Originally posted by: Imaginer
Originally posted by: 6000SUX
Originally posted by: Imaginer
6000SUX FSB is at 133 but multiplier is changed.

Overclocking with an unlocked FSB is why two DiamondMax 9 drives failed almost instantaneously on your system.


In case you hadn't noticed, the VT333 chipset supports 133FSB.

The drives arent exactly new either and has some age to them, I am wondering my options at this point.

I assumed that, even though I don't know the chipset, but when your drives failed you had your system set up to fail; maybe you hadn't locked the FSB speed. It doesn't matter what it's set at now. The chance of two DiamondMax 9 drives failing within a week of each other is so miniscule, you'd have better chances of winning the lottery.
 
I will probably get 4 PATA drives, perhaps looking through the HD forum to see any good deals around.

Later down the road if I do need a more powerful system, I will probably use the PATA-SATA adapters.
 
If you want fault tolerance, why not just get 2 larger drives. from the looks of it, you currely have 300Gb out of all those drives. Why not just get 2 SATA 300GB drives and put them in raid 1?
 
Originally posted by: 6000SUX
Originally posted by: mwmorph
Originally posted by: 6000SUX
Your question is poorly asked. Why in the world would you be considering getting four more PATA drives?
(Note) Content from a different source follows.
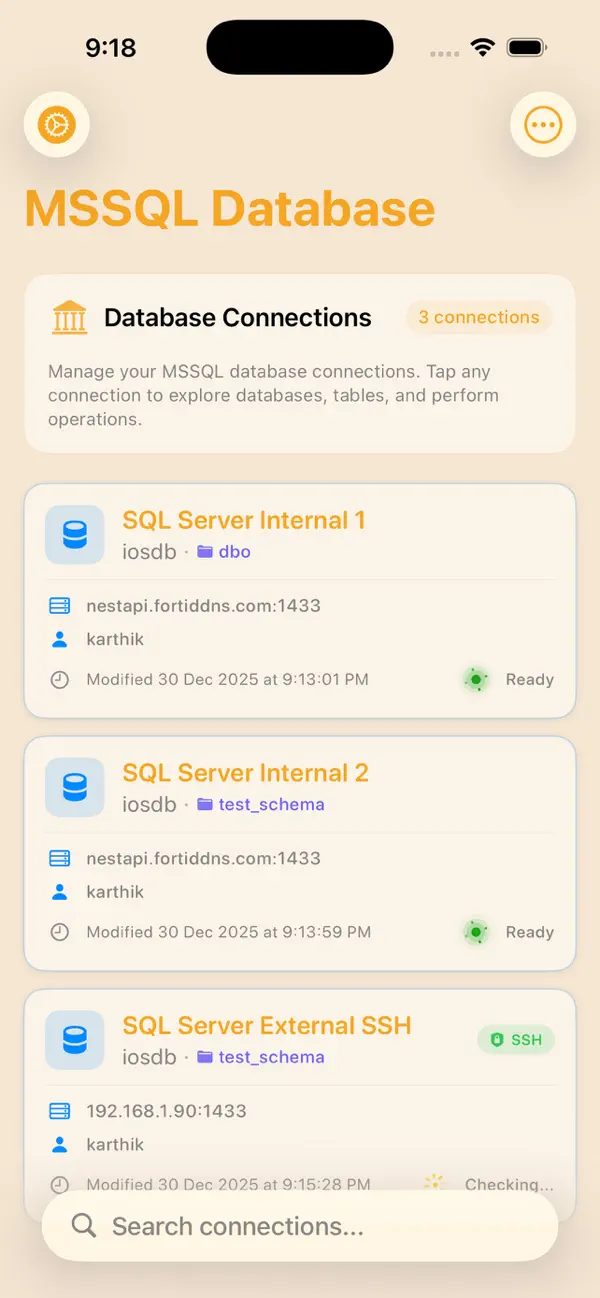The image size is (600, 1298).
Task: Tap the green Ready status indicator on Internal 1
Action: [x=476, y=680]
Do you overclock your system?

and why not when it costs less, has similar performance. the only real difference si that sata has thinner cables. as fro 5 years, im not sure SATA will be really common in 5 years either. computers change. get with it. the agp to pci-e cycle was what each around 6 years long from infancy to replacement? im sure some new tech will be out in 5 years. futureproofing for so far ahead is worthless.
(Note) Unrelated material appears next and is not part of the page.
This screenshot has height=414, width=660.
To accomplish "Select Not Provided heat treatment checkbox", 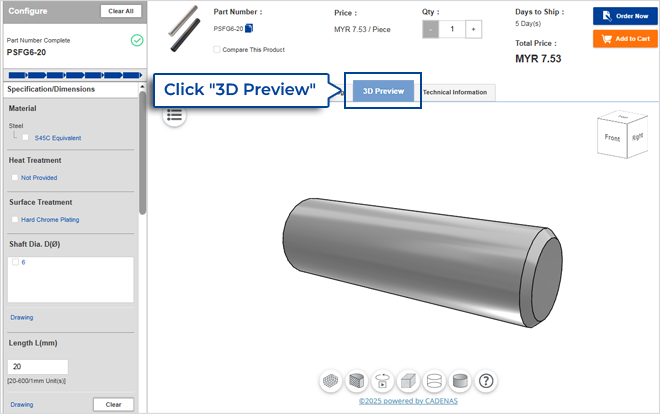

I am "with it", and your advice is worthless. Give this guy the advice to buy four more PATA drives (ignoring the fact that he shouldn't be getting four to start with) and you'll have hamstrung him the first time he wants to buy a cheap motherboard with good SATA support.

lol. there is no difference between pata and sata performance wise. and as stated multiple times now, adapters are cheap and readily available. no point getting sata imaginer unless the prices are very close.